>>

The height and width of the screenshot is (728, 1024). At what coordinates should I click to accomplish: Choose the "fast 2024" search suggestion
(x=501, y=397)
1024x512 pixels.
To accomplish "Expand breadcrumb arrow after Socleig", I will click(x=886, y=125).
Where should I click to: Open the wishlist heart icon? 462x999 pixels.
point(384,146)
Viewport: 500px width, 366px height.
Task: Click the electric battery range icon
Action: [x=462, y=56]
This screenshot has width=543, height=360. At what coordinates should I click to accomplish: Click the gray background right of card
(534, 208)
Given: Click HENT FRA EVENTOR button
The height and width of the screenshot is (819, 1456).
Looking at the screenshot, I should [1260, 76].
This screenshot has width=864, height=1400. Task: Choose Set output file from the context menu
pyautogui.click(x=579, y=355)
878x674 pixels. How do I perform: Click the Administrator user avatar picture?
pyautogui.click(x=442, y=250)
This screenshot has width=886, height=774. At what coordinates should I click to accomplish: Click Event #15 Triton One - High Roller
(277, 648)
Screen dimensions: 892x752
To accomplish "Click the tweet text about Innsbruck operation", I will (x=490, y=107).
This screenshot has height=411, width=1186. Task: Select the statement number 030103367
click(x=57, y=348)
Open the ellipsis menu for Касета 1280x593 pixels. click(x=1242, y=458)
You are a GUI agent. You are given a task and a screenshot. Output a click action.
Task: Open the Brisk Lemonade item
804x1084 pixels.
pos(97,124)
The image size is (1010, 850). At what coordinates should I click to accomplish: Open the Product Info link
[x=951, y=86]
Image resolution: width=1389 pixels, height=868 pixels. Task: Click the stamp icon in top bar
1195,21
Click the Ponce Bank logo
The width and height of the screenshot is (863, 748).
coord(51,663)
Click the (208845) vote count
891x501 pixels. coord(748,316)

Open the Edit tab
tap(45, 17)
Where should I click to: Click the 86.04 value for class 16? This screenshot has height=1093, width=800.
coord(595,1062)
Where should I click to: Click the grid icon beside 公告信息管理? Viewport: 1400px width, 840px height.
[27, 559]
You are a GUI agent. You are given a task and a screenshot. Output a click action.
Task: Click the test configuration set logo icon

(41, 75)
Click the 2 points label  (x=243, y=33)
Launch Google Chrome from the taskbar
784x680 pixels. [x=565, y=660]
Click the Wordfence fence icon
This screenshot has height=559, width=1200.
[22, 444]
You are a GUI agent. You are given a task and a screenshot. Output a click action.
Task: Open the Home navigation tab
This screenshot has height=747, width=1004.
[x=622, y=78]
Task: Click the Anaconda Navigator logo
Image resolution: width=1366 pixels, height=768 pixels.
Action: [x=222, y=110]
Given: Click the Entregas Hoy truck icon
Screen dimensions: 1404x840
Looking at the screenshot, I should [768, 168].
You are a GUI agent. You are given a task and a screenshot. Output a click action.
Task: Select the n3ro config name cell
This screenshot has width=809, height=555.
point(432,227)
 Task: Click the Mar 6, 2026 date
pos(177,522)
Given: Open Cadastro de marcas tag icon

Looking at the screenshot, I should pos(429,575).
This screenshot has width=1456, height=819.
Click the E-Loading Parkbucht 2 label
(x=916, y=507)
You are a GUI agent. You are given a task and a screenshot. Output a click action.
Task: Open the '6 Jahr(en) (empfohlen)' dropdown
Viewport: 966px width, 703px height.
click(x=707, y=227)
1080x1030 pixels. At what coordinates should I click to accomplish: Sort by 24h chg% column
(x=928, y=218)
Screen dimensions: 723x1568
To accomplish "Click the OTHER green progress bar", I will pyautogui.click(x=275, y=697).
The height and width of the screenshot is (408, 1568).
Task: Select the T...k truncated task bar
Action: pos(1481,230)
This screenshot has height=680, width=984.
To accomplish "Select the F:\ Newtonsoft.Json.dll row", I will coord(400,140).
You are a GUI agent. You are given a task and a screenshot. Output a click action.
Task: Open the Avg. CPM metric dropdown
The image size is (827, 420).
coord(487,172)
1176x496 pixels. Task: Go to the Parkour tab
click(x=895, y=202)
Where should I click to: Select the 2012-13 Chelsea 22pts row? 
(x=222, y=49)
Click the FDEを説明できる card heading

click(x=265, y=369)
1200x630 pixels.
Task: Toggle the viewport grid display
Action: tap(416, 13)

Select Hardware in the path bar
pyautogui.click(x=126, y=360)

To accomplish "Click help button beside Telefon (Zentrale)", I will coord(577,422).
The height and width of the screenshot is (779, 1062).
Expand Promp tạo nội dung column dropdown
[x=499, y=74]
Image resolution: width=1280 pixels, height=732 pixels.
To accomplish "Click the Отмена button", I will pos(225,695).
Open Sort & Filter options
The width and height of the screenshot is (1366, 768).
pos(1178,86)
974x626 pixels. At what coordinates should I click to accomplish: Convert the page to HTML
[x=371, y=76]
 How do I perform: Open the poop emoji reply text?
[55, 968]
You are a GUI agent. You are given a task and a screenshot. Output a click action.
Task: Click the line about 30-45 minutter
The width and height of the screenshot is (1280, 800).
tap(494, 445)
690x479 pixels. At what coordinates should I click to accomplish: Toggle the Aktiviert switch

<<

TRY IT
Retype the whole listing above exactly.

FINISHED TASK
The height and width of the screenshot is (728, 1024). At what coordinates should I click to accomplish: Choose the "fast 2024" search suggestion
(x=501, y=397)
1024x512 pixels.
To accomplish "Expand breadcrumb arrow after Socleig", I will click(x=886, y=125).
Where should I click to: Open the wishlist heart icon? 462x999 pixels.
point(384,146)
Viewport: 500px width, 366px height.
Task: Click the electric battery range icon
Action: [x=462, y=56]
This screenshot has width=543, height=360. At what coordinates should I click to accomplish: Click the gray background right of card
(534, 208)
Given: Click HENT FRA EVENTOR button
The height and width of the screenshot is (819, 1456).
Looking at the screenshot, I should [1260, 76].
This screenshot has width=864, height=1400. Task: Choose Set output file from the context menu
pyautogui.click(x=579, y=355)
878x674 pixels. How do I perform: Click the Administrator user avatar picture?
pyautogui.click(x=442, y=250)
This screenshot has width=886, height=774. At what coordinates should I click to accomplish: Click Event #15 Triton One - High Roller
(277, 648)
Screen dimensions: 892x752
To accomplish "Click the tweet text about Innsbruck operation", I will (x=490, y=107).
This screenshot has height=411, width=1186. Task: Select the statement number 030103367
click(x=57, y=348)
Open the ellipsis menu for Касета 1280x593 pixels. click(x=1242, y=458)
You are a GUI agent. You are given a task and a screenshot. Output a click action.
Task: Open the Brisk Lemonade item
804x1084 pixels.
pos(97,124)
The image size is (1010, 850). At what coordinates should I click to accomplish: Open the Product Info link
[x=951, y=86]
Image resolution: width=1389 pixels, height=868 pixels. Task: Click the stamp icon in top bar
1195,21
Click the Ponce Bank logo
The width and height of the screenshot is (863, 748).
coord(51,663)
Click the (208845) vote count
891x501 pixels. coord(748,316)

Open the Edit tab
tap(45, 17)
Where should I click to: Click the 86.04 value for class 16? This screenshot has height=1093, width=800.
coord(595,1062)
Where should I click to: Click the grid icon beside 公告信息管理? Viewport: 1400px width, 840px height.
[27, 559]
You are a GUI agent. You are given a task and a screenshot. Output a click action.
Task: Click the test configuration set logo icon

(41, 75)
Click the 2 points label  (x=243, y=33)
Launch Google Chrome from the taskbar
784x680 pixels. [x=565, y=660]
Click the Wordfence fence icon
This screenshot has height=559, width=1200.
[22, 444]
You are a GUI agent. You are given a task and a screenshot. Output a click action.
Task: Open the Home navigation tab
This screenshot has height=747, width=1004.
[x=622, y=78]
Task: Click the Anaconda Navigator logo
Image resolution: width=1366 pixels, height=768 pixels.
Action: [x=222, y=110]
Given: Click the Entregas Hoy truck icon
Screen dimensions: 1404x840
Looking at the screenshot, I should [768, 168].
You are a GUI agent. You are given a task and a screenshot. Output a click action.
Task: Select the n3ro config name cell
This screenshot has width=809, height=555.
point(432,227)
 Task: Click the Mar 6, 2026 date
pos(177,522)
Given: Open Cadastro de marcas tag icon

Looking at the screenshot, I should pos(429,575).
This screenshot has width=1456, height=819.
Click the E-Loading Parkbucht 2 label
(x=916, y=507)
You are a GUI agent. You are given a task and a screenshot. Output a click action.
Task: Open the '6 Jahr(en) (empfohlen)' dropdown
Viewport: 966px width, 703px height.
click(x=707, y=227)
1080x1030 pixels. At what coordinates should I click to accomplish: Sort by 24h chg% column
(x=928, y=218)
Screen dimensions: 723x1568
To accomplish "Click the OTHER green progress bar", I will pyautogui.click(x=275, y=697).
The height and width of the screenshot is (408, 1568).
Task: Select the T...k truncated task bar
Action: pos(1481,230)
This screenshot has height=680, width=984.
To accomplish "Select the F:\ Newtonsoft.Json.dll row", I will coord(400,140).
You are a GUI agent. You are given a task and a screenshot. Output a click action.
Task: Open the Avg. CPM metric dropdown
The image size is (827, 420).
coord(487,172)
1176x496 pixels. Task: Go to the Parkour tab
click(x=895, y=202)
Where should I click to: Select the 2012-13 Chelsea 22pts row? 
(x=222, y=49)
Click the FDEを説明できる card heading

click(x=265, y=369)
1200x630 pixels.
Task: Toggle the viewport grid display
Action: tap(416, 13)

Select Hardware in the path bar
pyautogui.click(x=126, y=360)

To accomplish "Click help button beside Telefon (Zentrale)", I will coord(577,422).
The height and width of the screenshot is (779, 1062).
Expand Promp tạo nội dung column dropdown
[x=499, y=74]
Image resolution: width=1280 pixels, height=732 pixels.
To accomplish "Click the Отмена button", I will pos(225,695).
Open Sort & Filter options
The width and height of the screenshot is (1366, 768).
pos(1178,86)
974x626 pixels. At what coordinates should I click to accomplish: Convert the page to HTML
[x=371, y=76]
 How do I perform: Open the poop emoji reply text?
[55, 968]
You are a GUI agent. You are given a task and a screenshot. Output a click action.
Task: Click the line about 30-45 minutter
The width and height of the screenshot is (1280, 800).
tap(494, 445)
690x479 pixels. At what coordinates should I click to accomplish: Toggle the Aktiviert switch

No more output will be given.